Después de dejar Myanmar, me dirigí a Bangladesh, donde primero rendí homenaje a los mártires de la lucha por la independencia y al «Padre de la Nación». La población de Bangladesh es en gran parte de religión musulmana y por tanto, mi visita —sobre las huellas de aquel beato Pablo VI y de san Juan Pablo II— marcó otro paso en favor del respeto y del diálogo entre el cristianismo y el islam.
A las autoridades del país recordé que la Santa Sede ha sostenido desde el inicio la voluntad del pueblo bangladesí de constituirse como nación independiente, como también la exigencia de que en ella se ha tutelado siempre la libertad religiosa. En particular, quise expresar solidaridad con Bangladesh en su compromiso de socorrer a los refugiados rohingya que acuden en masa a su territorio, donde la densidad de población está ya entre las más altas del mundo.
La misa celebrada en un histórico parque de Dhaka se enriqueció con la ordenación de dieciséis sacerdotes y este fue uno de los eventos más significativos y alegres del viaje. De hecho, tanto en Bangladesh como en Myanmar y en los demás países del sudeste asiático, gracias a Dios no faltan las vocaciones, señal de comunidades vivas, donde resuena la voz del Señor que llama a seguirlo. Compartí esta alegría con los obispos de Bangladesh y les alenté en su generoso trabajo por las familias, por los pobres, por la educación, por el diálogo y la paz social. Y compartí esta alegría con muchos sacerdotes, consagrados del país y también con seminaristas, novicias y novicios, en los que vi el germen de la Iglesia en aquella tierra.
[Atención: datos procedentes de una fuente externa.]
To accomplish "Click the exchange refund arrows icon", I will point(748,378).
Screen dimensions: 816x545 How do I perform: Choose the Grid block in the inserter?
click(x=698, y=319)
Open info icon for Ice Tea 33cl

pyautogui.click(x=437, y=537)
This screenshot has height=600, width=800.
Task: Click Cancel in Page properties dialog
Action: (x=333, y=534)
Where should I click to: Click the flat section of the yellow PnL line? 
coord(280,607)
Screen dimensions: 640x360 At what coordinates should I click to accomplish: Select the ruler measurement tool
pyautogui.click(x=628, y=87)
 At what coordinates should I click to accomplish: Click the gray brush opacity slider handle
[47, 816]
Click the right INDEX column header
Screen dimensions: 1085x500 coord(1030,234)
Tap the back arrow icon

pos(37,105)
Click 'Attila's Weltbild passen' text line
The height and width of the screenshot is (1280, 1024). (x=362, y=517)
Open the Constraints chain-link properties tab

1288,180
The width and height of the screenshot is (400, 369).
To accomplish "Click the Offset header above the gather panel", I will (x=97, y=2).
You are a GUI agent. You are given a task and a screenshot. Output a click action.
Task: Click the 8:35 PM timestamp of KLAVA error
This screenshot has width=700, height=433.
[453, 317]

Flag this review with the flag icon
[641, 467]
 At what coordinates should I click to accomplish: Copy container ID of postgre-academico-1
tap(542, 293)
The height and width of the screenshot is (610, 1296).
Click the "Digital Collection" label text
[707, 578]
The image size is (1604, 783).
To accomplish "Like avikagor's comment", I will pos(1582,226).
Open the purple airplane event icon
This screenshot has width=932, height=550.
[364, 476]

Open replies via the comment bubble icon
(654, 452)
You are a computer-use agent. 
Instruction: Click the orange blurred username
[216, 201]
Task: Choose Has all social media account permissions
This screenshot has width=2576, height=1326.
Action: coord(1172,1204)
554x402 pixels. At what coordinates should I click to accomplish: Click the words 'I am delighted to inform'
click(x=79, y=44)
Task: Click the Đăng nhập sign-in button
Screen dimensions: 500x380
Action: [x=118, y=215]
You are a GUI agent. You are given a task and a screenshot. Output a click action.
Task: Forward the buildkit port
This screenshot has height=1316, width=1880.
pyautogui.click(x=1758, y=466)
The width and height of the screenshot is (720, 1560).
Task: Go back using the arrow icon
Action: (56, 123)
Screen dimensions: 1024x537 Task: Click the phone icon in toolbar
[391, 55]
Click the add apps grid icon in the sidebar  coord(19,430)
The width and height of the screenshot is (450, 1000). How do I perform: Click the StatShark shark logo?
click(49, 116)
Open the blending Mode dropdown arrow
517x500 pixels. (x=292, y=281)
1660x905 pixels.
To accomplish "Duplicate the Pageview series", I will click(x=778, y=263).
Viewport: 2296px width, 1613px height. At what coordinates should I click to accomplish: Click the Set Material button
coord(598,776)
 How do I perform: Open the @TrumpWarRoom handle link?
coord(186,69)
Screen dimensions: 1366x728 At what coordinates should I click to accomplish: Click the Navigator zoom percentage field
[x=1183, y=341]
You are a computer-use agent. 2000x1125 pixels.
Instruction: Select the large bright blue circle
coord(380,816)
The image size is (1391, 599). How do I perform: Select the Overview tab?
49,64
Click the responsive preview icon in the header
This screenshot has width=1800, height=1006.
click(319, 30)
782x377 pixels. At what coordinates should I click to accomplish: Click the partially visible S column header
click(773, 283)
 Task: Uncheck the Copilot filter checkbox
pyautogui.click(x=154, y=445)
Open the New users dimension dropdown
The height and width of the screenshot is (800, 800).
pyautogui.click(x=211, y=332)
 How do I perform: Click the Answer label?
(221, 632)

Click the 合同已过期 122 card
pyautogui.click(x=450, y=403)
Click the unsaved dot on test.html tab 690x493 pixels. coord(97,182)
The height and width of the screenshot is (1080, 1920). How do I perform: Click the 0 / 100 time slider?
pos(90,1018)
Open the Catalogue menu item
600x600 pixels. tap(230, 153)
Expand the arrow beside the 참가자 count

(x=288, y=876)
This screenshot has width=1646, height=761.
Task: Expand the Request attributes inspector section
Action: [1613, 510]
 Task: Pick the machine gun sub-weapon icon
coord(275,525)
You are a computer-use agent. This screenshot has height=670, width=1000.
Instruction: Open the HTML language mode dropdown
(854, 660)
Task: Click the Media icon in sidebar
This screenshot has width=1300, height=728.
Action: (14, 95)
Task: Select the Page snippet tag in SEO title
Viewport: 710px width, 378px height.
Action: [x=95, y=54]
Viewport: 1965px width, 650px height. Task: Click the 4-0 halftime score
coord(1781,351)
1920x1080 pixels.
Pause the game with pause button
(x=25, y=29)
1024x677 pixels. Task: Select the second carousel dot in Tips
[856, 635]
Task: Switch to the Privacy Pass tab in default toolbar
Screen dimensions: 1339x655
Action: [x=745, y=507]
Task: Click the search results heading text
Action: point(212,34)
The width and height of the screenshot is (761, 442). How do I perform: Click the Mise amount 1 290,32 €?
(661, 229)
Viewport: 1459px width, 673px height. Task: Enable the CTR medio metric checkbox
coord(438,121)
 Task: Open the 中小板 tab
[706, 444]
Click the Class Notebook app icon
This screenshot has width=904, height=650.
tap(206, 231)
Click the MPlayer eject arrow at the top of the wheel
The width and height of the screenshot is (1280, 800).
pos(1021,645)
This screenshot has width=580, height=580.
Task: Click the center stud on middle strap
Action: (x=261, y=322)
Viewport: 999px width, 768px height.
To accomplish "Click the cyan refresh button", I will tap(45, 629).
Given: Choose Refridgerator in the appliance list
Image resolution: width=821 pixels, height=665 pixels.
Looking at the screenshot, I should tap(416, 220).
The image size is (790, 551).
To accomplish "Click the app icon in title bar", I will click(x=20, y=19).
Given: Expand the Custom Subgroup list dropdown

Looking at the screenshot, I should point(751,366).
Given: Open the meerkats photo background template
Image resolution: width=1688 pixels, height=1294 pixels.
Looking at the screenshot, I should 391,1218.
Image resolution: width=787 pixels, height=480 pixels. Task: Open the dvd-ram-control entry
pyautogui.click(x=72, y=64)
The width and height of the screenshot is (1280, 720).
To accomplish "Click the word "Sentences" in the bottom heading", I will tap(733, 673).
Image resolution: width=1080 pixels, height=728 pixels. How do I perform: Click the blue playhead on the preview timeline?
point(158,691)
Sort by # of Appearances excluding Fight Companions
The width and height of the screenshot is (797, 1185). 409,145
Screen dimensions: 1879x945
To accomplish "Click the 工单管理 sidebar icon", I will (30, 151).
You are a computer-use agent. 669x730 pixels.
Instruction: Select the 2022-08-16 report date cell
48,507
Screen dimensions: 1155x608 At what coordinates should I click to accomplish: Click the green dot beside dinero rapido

En Dhaka vivimos un momento fuerte de diálogo interreligioso y ecuménico, que me dio la oportunidad de subrayar la apertura del corazón como base de la cultura del encuentro, de la armonía y de la paz. Además visité la «Casa Madre Teresa», donde la santa se alojaba cuando se encontraba en esa ciudad y que acoge a muchísimos huérfanos y personas con discapacidad. Allí, según su carisma, las hermanas viven cada día la oración de adoración y el servicio a Cristo pobre y sufriente. Y nunca, nunca falta en sus labios una sonrisa: hermanas que rezan tanto, que sirven a los sufrientes y continuamente con una sonrisa. Es un hermoso testimonio. Agradezco tanto a estas hermanitas.
El último evento fue con los jóvenes bangladesíes, rico de testimonios, cantos y danzas. ¡Pero qué bien bailan estos bangladesíes! ¡Saben bailar bien! Una fiesta que manifestó la alegría del Evangelio acogido por esa cultura; una alegría enriquecida por los sacrificios de tantos misioneros, de tantos catequistas y padres cristianos. En el encuentro estuvieron presentes también jóvenes musulmanes y de otras religiones: una señal de esperanza para Bangladesh, para Asia y para el mundo entero. Gracias.